Equally, the Federalist Society has resources to defend itself. As matters stand, many conservative judges are deeply connected to it, in ways that they are not connected to the administration. It still has a cheering squadron for decisions that hew to conservative ideology, even if the cheers will likely be much more muted thanks to cross pressure from the administration. It is far better suited than Trumpism for a system in which precedent and the trappings of reasoned argument from text still matters. It is capable of collective action, if (a big if) it is able to reach some consensus decision on what it wants to do. Finally, court appointments obviously have to be approved by the Senate, where Republican senators like Mitch McConnell have put decades of effort into building a system that is rigged subtly rather than crudely.
I am not the kind of expert who can provide plausible predictions about whether the Federalist Society will prevail over the Trump administration, or vice-versa, or what terms they might meet if they find some compromise. My best guess - and it is just a guess - is that Emil Bove’s confirmation process will tell us a lot about what happens afterwards. But which side wins and which loses in the bigger contest will have important consequences for the kind of conservatism that prevails, and for the kind of America that we’re going to live in.
* I should note that Gambetta is making an argument about the direction of institutional incentives rather than a blanket condemnation of all academics. That is implied in his claim that the loud boasts are costly; there is a community who thinks differently, and cares about quality of reasoning. Similarly, we may expect that not all judges in a corrupt system will be necessarily corrupt.
The Fifth Circuit seems to be a good example of what happens when judges don't try even a little to make their opinions look credible to other lawyers, professors and judges. It's so rogue that a Supreme Court chock-full of Federalists keeps slapping it down.

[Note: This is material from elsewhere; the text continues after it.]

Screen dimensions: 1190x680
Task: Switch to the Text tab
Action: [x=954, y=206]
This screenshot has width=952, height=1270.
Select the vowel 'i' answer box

Interestingly, the two biggest hacks on the Court have been there longest, which is true of some judges in the Fifth Circuit. (Edith Jones, appointed by Reagan, springs to mind immediately.) And you can probably make a case that Thomas's, Alito's and Jones's more recent opinions indicate that they feel more empowered today to let their (upside down) freak flags fly than they did earlier in their careers. They welcome the new Trumpist dispensation and its nihilist overlords.
IMHO, being that "conservatism" is really about enriching the rich at the expense of the rest, it seems to me that any outcome is a bad deal for America as a whole.